Based on AMPL model trafequil.mod
Source: http://www.orfe.princeton.edu/~rvdb/ampl/nlmodels/braess/
- Graphical representation of results -
*** This model cannot be run with a Community Licence
for the provided data instance ***
(c) 2008 Fair Issac Corporation
author: S. Heipcke, Sep. 2008, rev.

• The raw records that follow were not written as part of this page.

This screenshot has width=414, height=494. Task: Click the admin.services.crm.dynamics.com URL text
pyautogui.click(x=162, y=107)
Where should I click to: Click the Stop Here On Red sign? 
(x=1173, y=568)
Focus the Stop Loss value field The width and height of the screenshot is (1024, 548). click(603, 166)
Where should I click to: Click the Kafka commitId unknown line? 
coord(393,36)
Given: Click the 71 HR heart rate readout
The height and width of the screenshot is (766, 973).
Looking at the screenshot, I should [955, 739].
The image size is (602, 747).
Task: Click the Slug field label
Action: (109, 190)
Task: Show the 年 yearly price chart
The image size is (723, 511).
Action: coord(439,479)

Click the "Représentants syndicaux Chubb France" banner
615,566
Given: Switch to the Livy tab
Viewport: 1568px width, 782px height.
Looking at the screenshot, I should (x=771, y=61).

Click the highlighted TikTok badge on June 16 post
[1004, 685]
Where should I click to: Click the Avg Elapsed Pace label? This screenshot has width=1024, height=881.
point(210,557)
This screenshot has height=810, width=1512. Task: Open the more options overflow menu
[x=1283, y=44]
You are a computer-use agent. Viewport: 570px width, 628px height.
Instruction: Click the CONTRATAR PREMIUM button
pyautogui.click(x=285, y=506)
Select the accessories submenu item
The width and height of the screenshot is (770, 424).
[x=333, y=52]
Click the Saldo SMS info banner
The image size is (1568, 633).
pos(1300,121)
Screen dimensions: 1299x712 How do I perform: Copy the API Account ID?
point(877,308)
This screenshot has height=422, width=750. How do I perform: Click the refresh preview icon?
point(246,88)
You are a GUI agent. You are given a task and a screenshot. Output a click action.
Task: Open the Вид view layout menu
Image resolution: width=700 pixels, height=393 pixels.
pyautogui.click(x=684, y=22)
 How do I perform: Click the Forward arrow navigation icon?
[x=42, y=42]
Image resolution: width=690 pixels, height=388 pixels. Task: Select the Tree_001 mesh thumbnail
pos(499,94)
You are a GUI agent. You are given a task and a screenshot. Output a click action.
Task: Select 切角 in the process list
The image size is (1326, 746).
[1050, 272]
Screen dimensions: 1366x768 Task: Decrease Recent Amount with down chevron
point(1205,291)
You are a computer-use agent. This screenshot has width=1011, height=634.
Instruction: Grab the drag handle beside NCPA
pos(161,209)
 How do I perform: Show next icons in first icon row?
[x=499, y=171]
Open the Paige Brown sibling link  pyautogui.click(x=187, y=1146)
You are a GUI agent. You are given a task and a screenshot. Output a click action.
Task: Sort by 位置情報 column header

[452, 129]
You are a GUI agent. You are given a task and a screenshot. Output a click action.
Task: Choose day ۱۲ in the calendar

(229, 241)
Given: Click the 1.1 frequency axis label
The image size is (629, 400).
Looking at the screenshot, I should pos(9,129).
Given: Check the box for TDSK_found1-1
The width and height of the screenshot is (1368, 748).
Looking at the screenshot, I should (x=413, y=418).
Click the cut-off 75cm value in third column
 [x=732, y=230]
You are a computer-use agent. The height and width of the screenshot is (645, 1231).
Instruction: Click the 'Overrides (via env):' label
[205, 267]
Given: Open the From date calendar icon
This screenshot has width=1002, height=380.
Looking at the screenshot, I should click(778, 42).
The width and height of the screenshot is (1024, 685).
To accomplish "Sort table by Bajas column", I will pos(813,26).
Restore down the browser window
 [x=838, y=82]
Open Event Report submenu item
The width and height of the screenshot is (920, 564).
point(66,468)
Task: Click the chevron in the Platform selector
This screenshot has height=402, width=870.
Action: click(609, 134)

Jun. 2023
*********************************************************************!)
model "trafequil"
uses "mmxnlp", "mmsvg"
parameters
DATAFILE = "trafequil.dat"
end-parameters
declarations
W: set of integer ! Set of OD-pairs
PP: range ! Set of all paths
A: range ! Set of arcs
P: array(W) of set of integer ! Set of paths connecting OD-pair w in W
D: array(W) of real ! Number of OD-travelers ('demand')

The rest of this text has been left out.